● RECORDS SHOWN:
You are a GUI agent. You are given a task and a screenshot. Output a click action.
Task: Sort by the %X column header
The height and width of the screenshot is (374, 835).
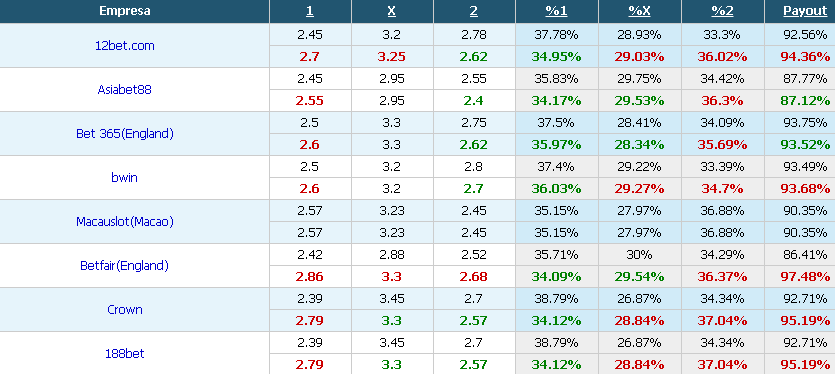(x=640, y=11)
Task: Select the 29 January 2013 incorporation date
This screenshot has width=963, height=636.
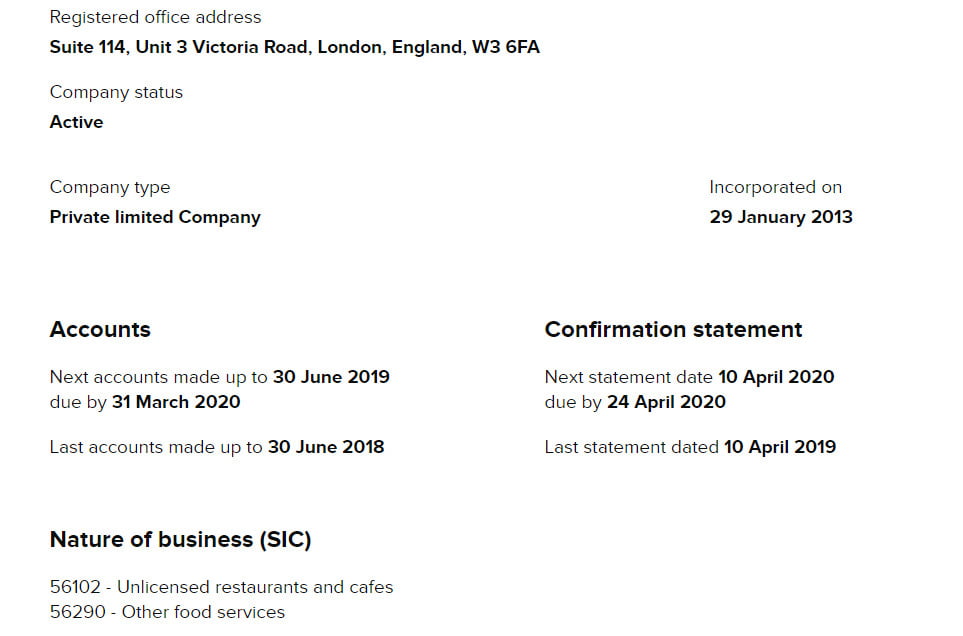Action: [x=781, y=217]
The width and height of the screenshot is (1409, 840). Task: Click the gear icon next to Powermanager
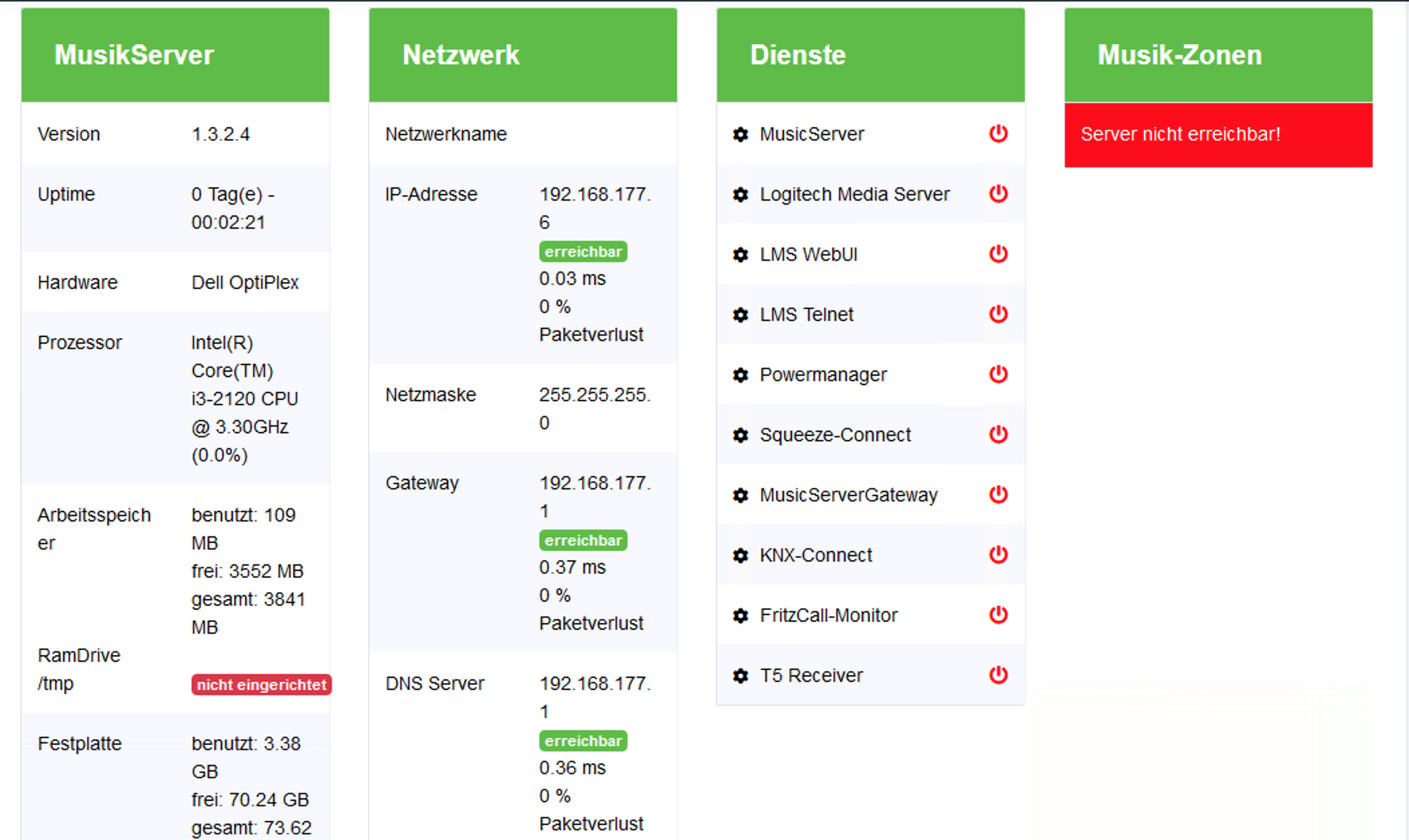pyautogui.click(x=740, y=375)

* * *

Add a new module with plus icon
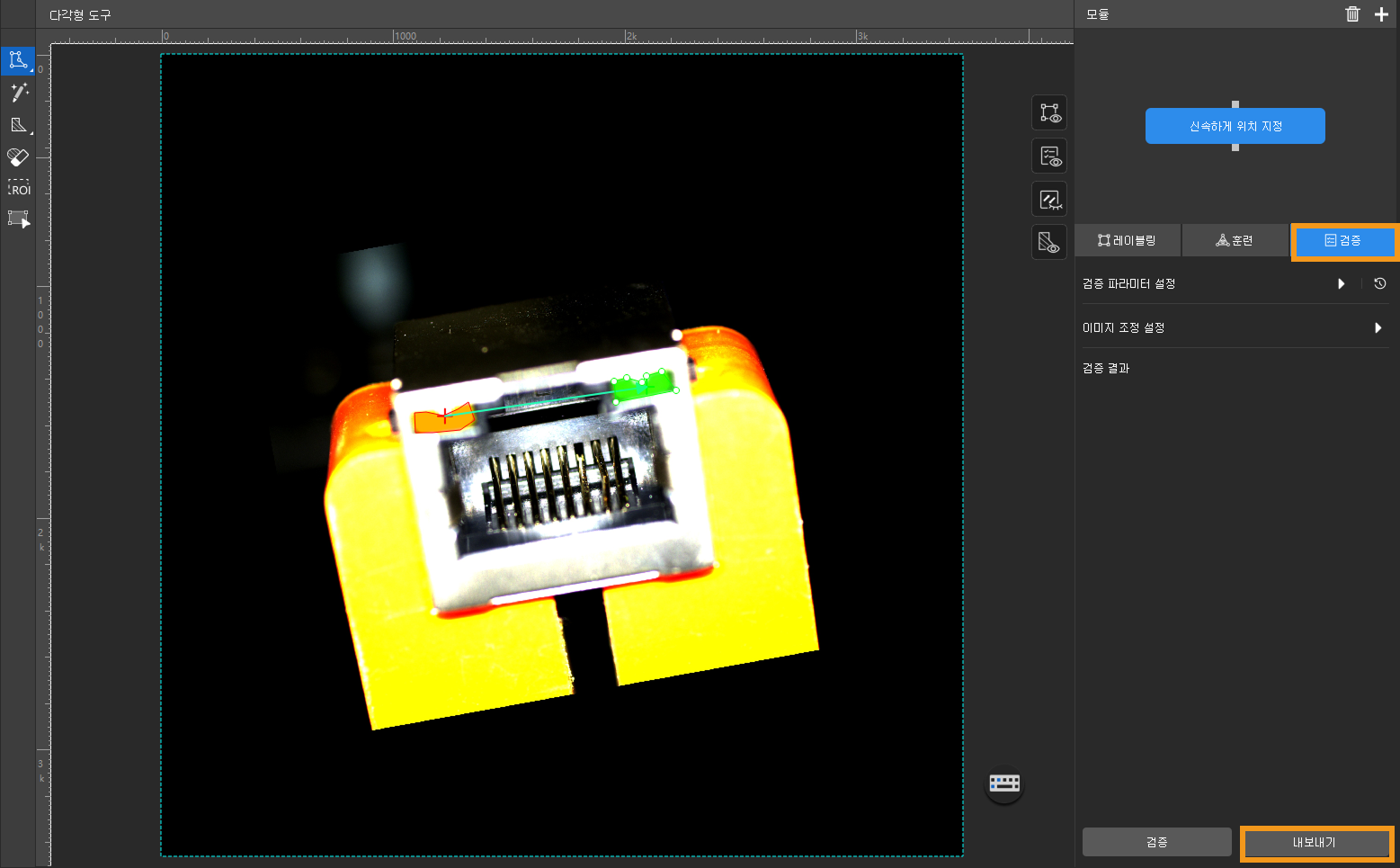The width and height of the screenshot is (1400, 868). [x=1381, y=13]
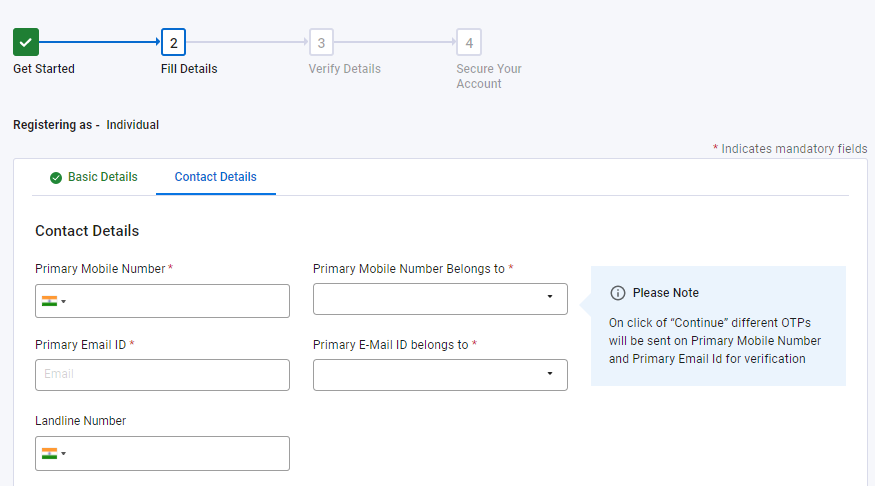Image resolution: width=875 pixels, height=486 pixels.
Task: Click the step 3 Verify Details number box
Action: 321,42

---

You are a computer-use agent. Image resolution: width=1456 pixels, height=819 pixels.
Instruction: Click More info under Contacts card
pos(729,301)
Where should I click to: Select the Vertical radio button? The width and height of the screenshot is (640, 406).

● GOAL OF THE EXERCISE: Print exactly the lines above, between the one holding "You are a computer-use" and the one holding "Where should I", inclusive, and nothing besides.

● REPLY:
You are a computer-use agent. Image resolution: width=1456 pixels, height=819 pixels.
Instruction: Click More info under Contacts card
pos(729,301)
Where should I click to: Select the Vertical radio button? The width and height of the screenshot is (640, 406).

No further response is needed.